“If you’re able to break the season into two halves – about what’s happened at home and what’s happened away – we’ve had four wins in six games away and we’ve primarily struggled at home [two wins in seven games],” Badani said at the press interaction after the game. “From last year, we’ve had five at this venue plus we’ve had seven now, which is 12 games, and we’ve only had three wins, one of them being a Super Over. That pretty much tells you how the surface has been for us.
“It hasn’t been conducive to our style of play. We’ve many a times not been able to figure out what the surface is like and that’s the reason why you see those results and those numbers.
“You generally would ideally look at the grass that’s available in the surface, the texture of the surface, the colour of the surface. But each time we’ve turned up here, we’ve got something very different. So it is what it is. We accept it and move on.”
Badani explained that the three pitches in Delhi the matches have been held on have not been the same on more than once occasion.
“We are getting bowled out for 60; we are getting bowled out for 150; we are also scoring 260. We don’t know how Pitch No. 4 will play, how Pitch No. 5 will play, how Pitch No. 6 will play,” he said. “We have played on three pitches and all of them have been different each time. So it’s difficult to prepare. When you know this pitch will have a par score of 180, or a par score of 200, or a par score of 250, you structure the side accordingly. But here… whatever is happening is happening.”

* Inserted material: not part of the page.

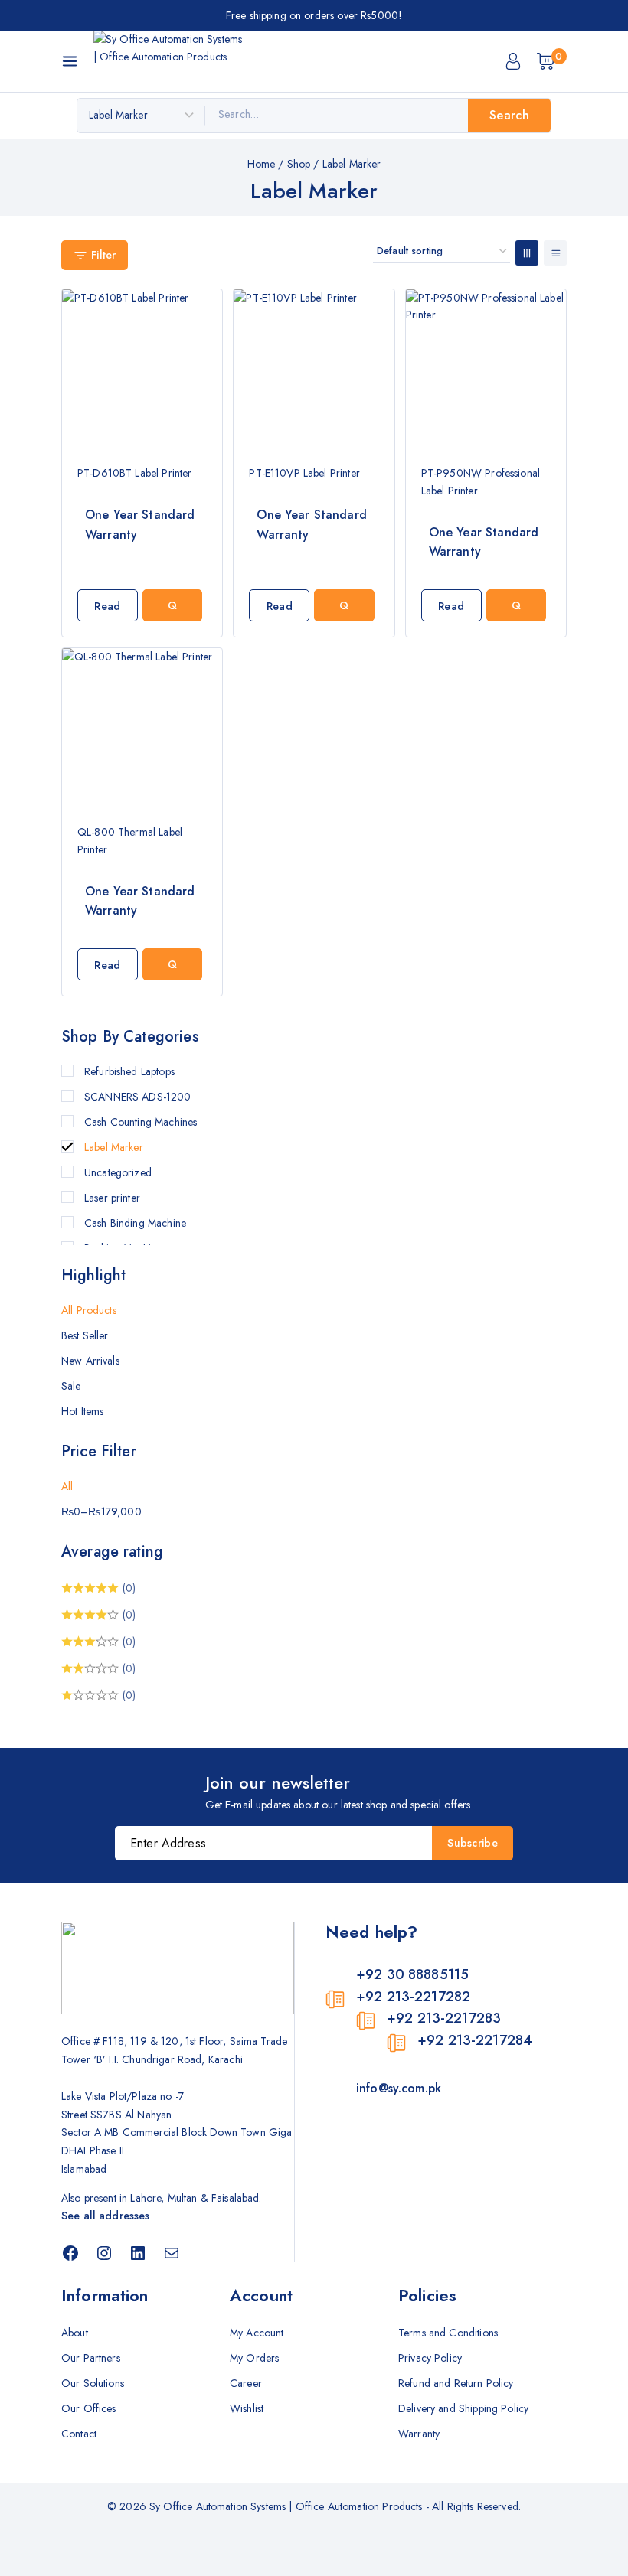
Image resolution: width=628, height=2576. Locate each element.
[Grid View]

“Speaking of this game, I think even if you look at their innings, they were 160 for 2 [after 14 overs] and then they hardly got runs in the end – I think they got about 33 in the last six and we picked up [six more] wickets,” Badani said. “The same happened to us where we slowed down a little bit but we were cautious because we had a [target] available to us. They had to set a target and we were just looking to create the game because the ball was starting to do reverse. The ball was holding a bit in the surface [too]. It wasn’t easy to bat once the ball got older and hence [we decided] to take the game deep; go hard at the top but take the game deep in the end.”
The question had been asked before, and Badani was asked about it again: should the BCCI allow the IPL teams to decide how their pitches should be, to give them home advantage?
“If it has to be a consistent decision for all [then yes], but it should at least be where you know at least what to expect,” Badani said. “Here, we don’t know what the surface will do.”